Extrait fourni ▸

_ _ _ _ _

Depuis la renaissance, les érudits se sont occupés d’elle à diverses reprises, et ils ont cherché à savoir où elle devait être. On l’a placée surtout à deux endroits différens, situés à peu de distance l’un de l’autre, à la ferme de Tor-Paterno, ou près de Capocotta. Reprenons à notre tour la question et parcourons la contrée pour voir quel est le lieu qui s’accorde le mieux avec les descriptions de l’Énéide. Ce petit voyage, par lui-même, n’est pas sans agrément : le pays est curieux, mal connu, plein de grands souvenirs, et je crois que nous n’aurons pas à nous plaindre de nous y être hasardés, quel que soit le succès de nos recherches.

_ _ _ _ _

Consignes ▸
- a) D'après l'extrait, à quels deux endroits les érudits ont-ils surtout placé le lieu recherché ?
- b) Remettez à l'échelle, s'il vous plaît, les lignes de la liste à partir de celle qui contient « [وسواس الحمل عند » et jusqu'à celle qui contient « خوفك (1063, 1858) », ces deux lignes comprises. Récrivez chacune d'elles en multipliant par 2,55 chaque coordonnée des réponses, puis arrondissez à l'entier le plus proche, les demis vers le haut.
L'extrait et la liste sont sans rapport l'un avec l'autre.

_ _ _ _ _

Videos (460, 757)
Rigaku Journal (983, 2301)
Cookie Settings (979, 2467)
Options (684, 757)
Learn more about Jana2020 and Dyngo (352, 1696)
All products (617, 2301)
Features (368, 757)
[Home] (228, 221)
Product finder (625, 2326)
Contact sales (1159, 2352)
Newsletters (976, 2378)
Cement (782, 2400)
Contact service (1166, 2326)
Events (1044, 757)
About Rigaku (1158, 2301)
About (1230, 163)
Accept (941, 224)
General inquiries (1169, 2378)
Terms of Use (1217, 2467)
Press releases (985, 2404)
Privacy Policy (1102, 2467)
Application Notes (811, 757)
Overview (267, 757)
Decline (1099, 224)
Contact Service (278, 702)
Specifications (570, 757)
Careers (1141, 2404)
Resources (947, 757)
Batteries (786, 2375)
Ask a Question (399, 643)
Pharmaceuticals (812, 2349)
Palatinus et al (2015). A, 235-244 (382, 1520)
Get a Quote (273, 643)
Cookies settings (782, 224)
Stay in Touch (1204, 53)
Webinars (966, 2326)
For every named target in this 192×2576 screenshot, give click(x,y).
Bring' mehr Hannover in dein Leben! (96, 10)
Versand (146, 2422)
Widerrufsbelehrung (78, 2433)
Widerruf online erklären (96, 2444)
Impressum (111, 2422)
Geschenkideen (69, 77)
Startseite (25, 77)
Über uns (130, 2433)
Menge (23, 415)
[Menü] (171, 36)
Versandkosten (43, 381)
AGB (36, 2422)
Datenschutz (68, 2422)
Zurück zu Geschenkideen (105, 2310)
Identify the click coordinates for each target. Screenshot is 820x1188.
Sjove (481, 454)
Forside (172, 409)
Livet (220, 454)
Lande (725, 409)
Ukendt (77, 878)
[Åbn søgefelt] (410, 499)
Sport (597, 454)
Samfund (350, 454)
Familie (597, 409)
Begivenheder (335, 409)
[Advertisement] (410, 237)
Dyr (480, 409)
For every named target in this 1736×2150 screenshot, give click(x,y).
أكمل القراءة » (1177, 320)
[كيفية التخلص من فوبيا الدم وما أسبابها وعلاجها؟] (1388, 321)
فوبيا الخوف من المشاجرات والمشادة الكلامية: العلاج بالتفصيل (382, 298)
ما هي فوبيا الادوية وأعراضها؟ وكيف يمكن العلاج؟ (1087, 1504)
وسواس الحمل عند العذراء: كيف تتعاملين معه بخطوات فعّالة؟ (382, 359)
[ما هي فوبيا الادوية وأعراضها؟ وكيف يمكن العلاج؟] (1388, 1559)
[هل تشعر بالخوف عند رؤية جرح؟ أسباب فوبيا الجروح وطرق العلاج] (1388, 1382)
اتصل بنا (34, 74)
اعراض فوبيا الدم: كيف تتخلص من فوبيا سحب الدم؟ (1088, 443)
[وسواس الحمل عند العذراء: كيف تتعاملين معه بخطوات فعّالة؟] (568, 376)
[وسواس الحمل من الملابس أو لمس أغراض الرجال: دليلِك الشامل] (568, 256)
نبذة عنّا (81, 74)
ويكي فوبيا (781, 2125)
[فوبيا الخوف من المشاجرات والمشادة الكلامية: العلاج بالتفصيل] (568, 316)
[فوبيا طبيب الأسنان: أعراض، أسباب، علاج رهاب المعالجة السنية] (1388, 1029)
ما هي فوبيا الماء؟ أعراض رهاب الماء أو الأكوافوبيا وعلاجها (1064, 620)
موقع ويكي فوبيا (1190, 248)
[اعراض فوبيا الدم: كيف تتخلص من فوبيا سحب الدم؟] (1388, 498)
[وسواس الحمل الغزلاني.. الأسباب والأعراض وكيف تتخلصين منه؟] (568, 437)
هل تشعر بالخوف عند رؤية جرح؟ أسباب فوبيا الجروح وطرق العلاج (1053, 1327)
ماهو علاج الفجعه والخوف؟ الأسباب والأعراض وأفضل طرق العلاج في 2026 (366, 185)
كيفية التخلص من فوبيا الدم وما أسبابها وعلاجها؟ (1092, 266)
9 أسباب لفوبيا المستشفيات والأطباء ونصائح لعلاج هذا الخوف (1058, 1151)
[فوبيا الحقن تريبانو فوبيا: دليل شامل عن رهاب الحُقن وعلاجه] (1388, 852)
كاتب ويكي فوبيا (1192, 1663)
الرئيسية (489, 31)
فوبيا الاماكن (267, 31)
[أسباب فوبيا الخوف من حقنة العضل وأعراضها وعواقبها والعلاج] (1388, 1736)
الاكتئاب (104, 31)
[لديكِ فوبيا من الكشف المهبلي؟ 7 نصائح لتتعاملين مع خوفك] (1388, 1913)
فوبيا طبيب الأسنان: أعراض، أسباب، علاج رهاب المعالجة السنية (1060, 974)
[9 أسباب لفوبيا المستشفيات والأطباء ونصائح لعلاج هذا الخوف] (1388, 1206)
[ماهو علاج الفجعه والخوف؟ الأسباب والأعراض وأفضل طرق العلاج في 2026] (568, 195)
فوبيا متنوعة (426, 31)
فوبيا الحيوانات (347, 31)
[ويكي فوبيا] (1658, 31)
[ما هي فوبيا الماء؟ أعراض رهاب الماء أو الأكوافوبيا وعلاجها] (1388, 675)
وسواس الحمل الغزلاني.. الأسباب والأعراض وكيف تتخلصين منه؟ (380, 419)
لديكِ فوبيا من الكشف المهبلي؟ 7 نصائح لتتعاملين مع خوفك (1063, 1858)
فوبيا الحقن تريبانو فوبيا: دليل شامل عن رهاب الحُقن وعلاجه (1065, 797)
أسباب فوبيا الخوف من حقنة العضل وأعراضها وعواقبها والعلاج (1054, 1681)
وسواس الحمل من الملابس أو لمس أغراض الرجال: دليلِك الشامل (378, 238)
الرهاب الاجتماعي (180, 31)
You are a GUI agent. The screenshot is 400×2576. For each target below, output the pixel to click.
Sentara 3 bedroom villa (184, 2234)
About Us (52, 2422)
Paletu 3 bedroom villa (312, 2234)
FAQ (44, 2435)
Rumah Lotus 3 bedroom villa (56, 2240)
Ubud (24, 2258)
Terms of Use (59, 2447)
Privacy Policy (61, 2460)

_ _ _ _ _

Résultats attendus ▸
- a) À la ferme de Tor-Paterno ou près de Capocotta.

- b)
[وسواس الحمل عند العذراء: كيف تتعاملين معه بخطوات فعّالة؟] (1448, 959)
[وسواس الحمل من الملابس أو لمس أغراض الرجال: دليلِك الشامل] (1448, 653)
نبذة عنّا (207, 189)
ويكي فوبيا (1992, 5419)
[فوبيا الخوف من المشاجرات والمشادة الكلامية: العلاج بالتفصيل] (1448, 806)
[فوبيا طبيب الأسنان: أعراض، أسباب، علاج رهاب المعالجة السنية] (3539, 2624)
ما هي فوبيا الماء؟ أعراض رهاب الماء أو الأكوافوبيا وعلاجها (2713, 1581)
موقع ويكي فوبيا (3035, 632)
[اعراض فوبيا الدم: كيف تتخلص من فوبيا سحب الدم؟] (3539, 1270)
[وسواس الحمل الغزلاني.. الأسباب والأعراض وكيف تتخلصين منه؟] (1448, 1114)
هل تشعر بالخوف عند رؤية جرح؟ أسباب فوبيا الجروح وطرق العلاج (2685, 3384)
ماهو علاج الفجعه والخوف؟ الأسباب والأعراض وأفضل طرق العلاج في 2026 (933, 472)
كيفية التخلص من فوبيا الدم وما أسبابها وعلاجها؟ (2785, 678)
9 أسباب لفوبيا المستشفيات والأطباء ونصائح لعلاج هذا الخوف (2698, 2935)
[فوبيا الحقن تريبانو فوبيا: دليل شامل عن رهاب الحُقن وعلاجه] (3539, 2173)
كاتب ويكي فوبيا (3040, 4241)
الرئيسية (1247, 79)
فوبيا الاماكن (681, 79)
[أسباب فوبيا الخوف من حقنة العضل وأعراضها وعواقبها والعلاج] (3539, 4427)
الاكتئاب (265, 79)
[لديكِ فوبيا من الكشف المهبلي؟ 7 نصائح لتتعاملين مع خوفك] (3539, 4878)
فوبيا طبيب الأسنان: أعراض، أسباب، علاج رهاب المعالجة السنية (2703, 2484)
[9 أسباب لفوبيا المستشفيات والأطباء ونصائح لعلاج هذا الخوف] (3539, 3075)
[ماهو علاج الفجعه والخوف؟ الأسباب والأعراض وأفضل طرق العلاج في 2026] (1448, 497)
فوبيا متنوعة (1086, 79)
فوبيا الحيوانات (885, 79)
[ويكي فوبيا] (4228, 79)
[ما هي فوبيا الماء؟ أعراض رهاب الماء أو الأكوافوبيا وعلاجها] (3539, 1721)
وسواس الحمل الغزلاني.. الأسباب والأعراض وكيف تتخلصين منه؟ (969, 1068)
لديكِ فوبيا من الكشف المهبلي؟ 7 نصائح لتتعاملين مع خوفك (2711, 4738)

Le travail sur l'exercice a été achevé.